Burkina Faso, Chevaux sauvages
Deux chevaux sauvages figurent sur l’emblème du pays, en référence à l’histoire de la princesse guerrière Yenga, qui quitta son royaume après que son père lui eut interdit de se marier, rencontra un pêcheur nommé Rialeh et donna naissance à Ouedraogo, dont le nom signifie « cheval sauvage » en l’honneur de la jument blanche sur laquelle Yenga voyageait. Au prochain tour, les Wild Horses rencontreront la Côte d’Ivoire, championne en titre.
Soudan, Faucons de Gedian
Le titre est associé à l’oiseau Gedian, qui est commun au Soudan et dans les plaines subsahariennes, et qui figure sur les armoiries du pays. Malgré la guerre qui sévit dans le pays, l’équipe est parvenue à se qualifier pour les huitièmes de finale en battant la Guinée équatoriale et affrontera le Sénégal au prochain tour.

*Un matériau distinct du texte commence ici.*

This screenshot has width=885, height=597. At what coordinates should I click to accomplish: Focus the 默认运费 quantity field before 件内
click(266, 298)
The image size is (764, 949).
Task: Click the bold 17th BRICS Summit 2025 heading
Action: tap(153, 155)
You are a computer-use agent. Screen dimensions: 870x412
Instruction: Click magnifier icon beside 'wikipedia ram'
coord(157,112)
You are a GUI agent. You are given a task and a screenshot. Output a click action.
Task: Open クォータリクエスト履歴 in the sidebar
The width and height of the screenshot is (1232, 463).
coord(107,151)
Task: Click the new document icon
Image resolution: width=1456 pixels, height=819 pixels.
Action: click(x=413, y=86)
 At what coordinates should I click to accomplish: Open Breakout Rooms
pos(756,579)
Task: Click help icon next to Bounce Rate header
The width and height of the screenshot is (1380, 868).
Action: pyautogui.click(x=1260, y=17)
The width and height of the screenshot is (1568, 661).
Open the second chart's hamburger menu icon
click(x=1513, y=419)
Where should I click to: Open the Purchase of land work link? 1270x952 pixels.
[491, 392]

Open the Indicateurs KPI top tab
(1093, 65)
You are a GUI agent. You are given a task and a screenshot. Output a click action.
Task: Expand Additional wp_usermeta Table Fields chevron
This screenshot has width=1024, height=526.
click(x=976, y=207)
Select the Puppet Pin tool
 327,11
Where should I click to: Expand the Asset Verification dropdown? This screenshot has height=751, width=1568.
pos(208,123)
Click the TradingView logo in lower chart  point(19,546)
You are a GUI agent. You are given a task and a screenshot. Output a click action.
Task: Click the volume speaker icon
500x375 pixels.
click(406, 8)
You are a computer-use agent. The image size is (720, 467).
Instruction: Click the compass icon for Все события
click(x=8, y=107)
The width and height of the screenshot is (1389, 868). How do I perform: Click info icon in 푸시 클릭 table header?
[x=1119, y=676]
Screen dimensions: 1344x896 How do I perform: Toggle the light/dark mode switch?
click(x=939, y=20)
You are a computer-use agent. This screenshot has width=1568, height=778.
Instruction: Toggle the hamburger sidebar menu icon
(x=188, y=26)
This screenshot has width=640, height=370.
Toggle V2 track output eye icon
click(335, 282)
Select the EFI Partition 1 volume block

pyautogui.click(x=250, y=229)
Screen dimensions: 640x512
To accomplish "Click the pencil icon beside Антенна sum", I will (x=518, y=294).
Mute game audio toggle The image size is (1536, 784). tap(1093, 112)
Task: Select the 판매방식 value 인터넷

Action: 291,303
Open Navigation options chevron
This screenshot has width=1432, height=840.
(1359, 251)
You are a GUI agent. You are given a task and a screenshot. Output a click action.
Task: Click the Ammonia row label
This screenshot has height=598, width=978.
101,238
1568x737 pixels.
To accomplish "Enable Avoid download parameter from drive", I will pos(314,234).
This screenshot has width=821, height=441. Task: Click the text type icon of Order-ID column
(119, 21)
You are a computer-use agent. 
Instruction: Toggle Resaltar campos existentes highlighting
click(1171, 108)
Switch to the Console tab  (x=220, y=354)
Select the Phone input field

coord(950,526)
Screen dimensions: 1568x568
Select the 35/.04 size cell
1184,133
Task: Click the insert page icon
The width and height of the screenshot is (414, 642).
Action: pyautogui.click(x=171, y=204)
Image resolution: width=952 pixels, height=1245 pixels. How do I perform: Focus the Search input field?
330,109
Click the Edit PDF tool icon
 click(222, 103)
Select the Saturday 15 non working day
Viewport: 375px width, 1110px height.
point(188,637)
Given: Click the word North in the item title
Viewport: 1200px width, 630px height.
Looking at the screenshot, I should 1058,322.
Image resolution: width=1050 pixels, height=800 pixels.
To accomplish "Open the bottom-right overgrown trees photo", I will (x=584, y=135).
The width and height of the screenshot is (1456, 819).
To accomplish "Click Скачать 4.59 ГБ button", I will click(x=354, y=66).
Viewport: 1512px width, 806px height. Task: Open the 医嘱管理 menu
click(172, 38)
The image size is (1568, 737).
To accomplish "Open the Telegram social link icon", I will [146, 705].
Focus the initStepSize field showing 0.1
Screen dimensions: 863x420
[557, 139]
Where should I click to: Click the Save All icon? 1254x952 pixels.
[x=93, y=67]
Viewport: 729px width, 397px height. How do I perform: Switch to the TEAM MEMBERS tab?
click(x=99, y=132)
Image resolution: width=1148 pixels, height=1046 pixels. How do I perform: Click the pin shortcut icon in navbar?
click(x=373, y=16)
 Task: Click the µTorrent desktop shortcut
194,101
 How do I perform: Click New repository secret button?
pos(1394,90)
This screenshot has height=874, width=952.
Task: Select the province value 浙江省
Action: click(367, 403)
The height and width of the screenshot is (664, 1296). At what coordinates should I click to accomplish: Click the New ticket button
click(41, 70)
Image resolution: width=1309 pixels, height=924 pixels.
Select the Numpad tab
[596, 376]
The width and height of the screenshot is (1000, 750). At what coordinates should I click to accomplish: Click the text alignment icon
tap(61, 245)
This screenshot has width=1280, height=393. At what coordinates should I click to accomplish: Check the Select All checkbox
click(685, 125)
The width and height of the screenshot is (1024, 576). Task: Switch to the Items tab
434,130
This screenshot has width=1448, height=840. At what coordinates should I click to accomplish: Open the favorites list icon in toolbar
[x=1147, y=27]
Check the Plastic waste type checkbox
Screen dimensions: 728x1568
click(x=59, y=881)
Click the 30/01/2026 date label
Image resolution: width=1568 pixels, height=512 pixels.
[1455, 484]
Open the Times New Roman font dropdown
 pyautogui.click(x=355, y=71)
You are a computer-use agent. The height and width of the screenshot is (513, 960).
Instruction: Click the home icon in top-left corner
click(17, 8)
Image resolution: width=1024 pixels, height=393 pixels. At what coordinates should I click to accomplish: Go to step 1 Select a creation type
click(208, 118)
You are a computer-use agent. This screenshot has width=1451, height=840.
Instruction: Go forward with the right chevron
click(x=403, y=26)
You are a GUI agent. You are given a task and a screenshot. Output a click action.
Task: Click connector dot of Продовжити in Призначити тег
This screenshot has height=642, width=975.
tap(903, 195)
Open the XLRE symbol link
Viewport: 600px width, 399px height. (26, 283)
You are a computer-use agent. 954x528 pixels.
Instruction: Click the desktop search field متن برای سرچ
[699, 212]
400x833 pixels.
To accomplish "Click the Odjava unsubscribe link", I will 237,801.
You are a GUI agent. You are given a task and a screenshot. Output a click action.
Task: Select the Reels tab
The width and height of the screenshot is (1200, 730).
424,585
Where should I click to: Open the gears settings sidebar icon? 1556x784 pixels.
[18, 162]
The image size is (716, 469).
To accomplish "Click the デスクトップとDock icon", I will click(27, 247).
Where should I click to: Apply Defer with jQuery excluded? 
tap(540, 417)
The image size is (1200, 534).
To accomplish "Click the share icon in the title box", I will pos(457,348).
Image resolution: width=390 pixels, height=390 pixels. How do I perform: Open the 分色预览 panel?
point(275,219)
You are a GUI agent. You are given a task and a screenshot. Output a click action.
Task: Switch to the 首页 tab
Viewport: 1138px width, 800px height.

Guinée équatoriale, Tonnerre national
L’équipe nationale n’a pas réussi à s’imposer dans le tournoi au Maroc, puisqu’elle a quitté la compétition après un résultat négatif, perdant ses trois matches.
Groupe six
Côte d’Ivoire, Éléphants
Le titre est tiré des éléphants de la jungle qui ont été associés au pays et qui figurent dans ses armoiries, et le nom du pays lui-même est lié à l’histoire du commerce de l’ivoire. Les éléphants existent toujours en Côte d’Ivoire, mais ils ne sont plus aussi nombreux qu’autrefois.
Cameroun, les lions indomptés
Comme si le mot « Lions » ne suffisait pas, la description « Indomptés » a été ajoutée pour renforcer l’image. Le Cameroun, quintuple champion du monde, a réalisé une phase de groupe invaincue avec deux victoires et un match nul, ce qui lui a permis d’affronter l’Afrique du Sud en huitièmes de finale.
Mozambique, serpents Mamba
Le Mozambique doit son nom aux serpents mamba, rapides et mortels, que l’on trouve en Afrique subsaharienne, et le « Black Mamba » mozambicain est l’un des plus redoutés, capable d’attaquer lorsqu’il est provoqué. Au prochain tour, les Mozambicains affronteront les « Super Eagles » du Nigeria.
Gabon, Panthères noires
La panthère noire est l’animal national du Gabon. Elle figure sur le logo de la Fédération de football et deux guépards figurent sur les armoiries du pays. Les Panthères noires ont mis fin prématurément à leur campagne et rentreront au pays après trois défaites consécutives.